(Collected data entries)
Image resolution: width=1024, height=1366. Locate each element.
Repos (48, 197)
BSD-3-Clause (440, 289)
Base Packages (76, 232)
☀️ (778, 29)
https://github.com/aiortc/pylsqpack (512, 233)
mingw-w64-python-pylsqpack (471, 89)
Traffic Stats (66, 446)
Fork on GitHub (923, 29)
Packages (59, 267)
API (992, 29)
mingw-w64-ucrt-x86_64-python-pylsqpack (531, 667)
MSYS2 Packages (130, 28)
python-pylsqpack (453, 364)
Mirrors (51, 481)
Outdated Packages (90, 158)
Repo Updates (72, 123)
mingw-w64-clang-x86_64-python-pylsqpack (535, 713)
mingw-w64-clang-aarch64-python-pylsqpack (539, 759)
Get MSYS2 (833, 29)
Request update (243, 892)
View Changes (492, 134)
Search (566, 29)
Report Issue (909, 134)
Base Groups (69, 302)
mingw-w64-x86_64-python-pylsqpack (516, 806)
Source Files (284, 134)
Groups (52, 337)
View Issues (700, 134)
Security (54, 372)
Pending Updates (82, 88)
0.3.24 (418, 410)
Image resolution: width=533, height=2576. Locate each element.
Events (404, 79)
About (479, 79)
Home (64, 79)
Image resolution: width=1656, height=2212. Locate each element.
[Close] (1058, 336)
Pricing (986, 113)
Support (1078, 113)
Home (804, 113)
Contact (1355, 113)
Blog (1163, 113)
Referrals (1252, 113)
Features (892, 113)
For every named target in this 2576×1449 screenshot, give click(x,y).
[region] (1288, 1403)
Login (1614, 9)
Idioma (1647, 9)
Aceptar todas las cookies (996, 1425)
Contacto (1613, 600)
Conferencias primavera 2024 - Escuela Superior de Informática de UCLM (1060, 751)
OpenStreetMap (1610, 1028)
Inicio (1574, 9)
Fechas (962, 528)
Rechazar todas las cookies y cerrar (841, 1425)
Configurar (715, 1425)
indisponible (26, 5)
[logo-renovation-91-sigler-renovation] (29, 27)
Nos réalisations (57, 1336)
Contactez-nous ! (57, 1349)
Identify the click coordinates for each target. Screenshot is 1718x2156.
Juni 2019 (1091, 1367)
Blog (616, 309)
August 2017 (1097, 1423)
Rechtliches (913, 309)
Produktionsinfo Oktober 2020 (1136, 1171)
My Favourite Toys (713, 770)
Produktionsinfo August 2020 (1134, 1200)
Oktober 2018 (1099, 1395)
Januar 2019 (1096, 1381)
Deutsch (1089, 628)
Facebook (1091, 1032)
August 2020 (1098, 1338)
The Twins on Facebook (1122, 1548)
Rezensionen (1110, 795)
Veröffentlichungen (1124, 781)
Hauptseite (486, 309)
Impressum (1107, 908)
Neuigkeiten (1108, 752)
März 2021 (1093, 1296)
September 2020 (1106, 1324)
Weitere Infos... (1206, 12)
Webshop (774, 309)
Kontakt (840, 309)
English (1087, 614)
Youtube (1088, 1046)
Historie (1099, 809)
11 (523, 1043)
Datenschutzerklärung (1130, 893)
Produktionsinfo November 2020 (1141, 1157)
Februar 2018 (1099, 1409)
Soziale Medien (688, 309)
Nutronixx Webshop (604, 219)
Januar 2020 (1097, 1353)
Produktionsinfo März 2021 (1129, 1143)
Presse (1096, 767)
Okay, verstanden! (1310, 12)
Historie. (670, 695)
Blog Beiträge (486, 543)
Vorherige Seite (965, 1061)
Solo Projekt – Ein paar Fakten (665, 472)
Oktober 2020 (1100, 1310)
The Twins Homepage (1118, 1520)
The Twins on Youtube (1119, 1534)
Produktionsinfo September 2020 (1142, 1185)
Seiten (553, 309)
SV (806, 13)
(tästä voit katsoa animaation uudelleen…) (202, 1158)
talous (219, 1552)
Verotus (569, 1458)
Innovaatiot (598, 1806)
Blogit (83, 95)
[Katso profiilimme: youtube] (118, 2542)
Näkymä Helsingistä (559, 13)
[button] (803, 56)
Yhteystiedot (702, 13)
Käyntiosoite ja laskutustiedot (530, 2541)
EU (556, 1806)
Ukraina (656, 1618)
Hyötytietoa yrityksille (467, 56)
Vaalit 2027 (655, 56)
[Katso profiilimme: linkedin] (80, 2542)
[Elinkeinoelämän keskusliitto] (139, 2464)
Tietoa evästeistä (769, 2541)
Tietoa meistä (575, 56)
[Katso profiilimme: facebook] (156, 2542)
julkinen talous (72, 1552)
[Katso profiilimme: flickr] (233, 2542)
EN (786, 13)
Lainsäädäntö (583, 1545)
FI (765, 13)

> _Assignment_: The required output is the entries from their opening line through the line holding "Pending Updates (82, 88)", repeated exactly, with both end lines kept.

> _Answer for the task_:
Image resolution: width=1024, height=1366. Locate each element.
Repos (48, 197)
BSD-3-Clause (440, 289)
Base Packages (76, 232)
☀️ (778, 29)
https://github.com/aiortc/pylsqpack (512, 233)
mingw-w64-python-pylsqpack (471, 89)
Traffic Stats (66, 446)
Fork on GitHub (923, 29)
Packages (59, 267)
API (992, 29)
mingw-w64-ucrt-x86_64-python-pylsqpack (531, 667)
MSYS2 Packages (130, 28)
python-pylsqpack (453, 364)
Mirrors (51, 481)
Outdated Packages (90, 158)
Repo Updates (72, 123)
mingw-w64-clang-x86_64-python-pylsqpack (535, 713)
mingw-w64-clang-aarch64-python-pylsqpack (539, 759)
Get MSYS2 (833, 29)
Request update (243, 892)
View Changes (492, 134)
Search (566, 29)
Report Issue (909, 134)
Base Groups (69, 302)
mingw-w64-x86_64-python-pylsqpack (516, 806)
Source Files (284, 134)
Groups (52, 337)
View Issues (700, 134)
Security (54, 372)
Pending Updates (82, 88)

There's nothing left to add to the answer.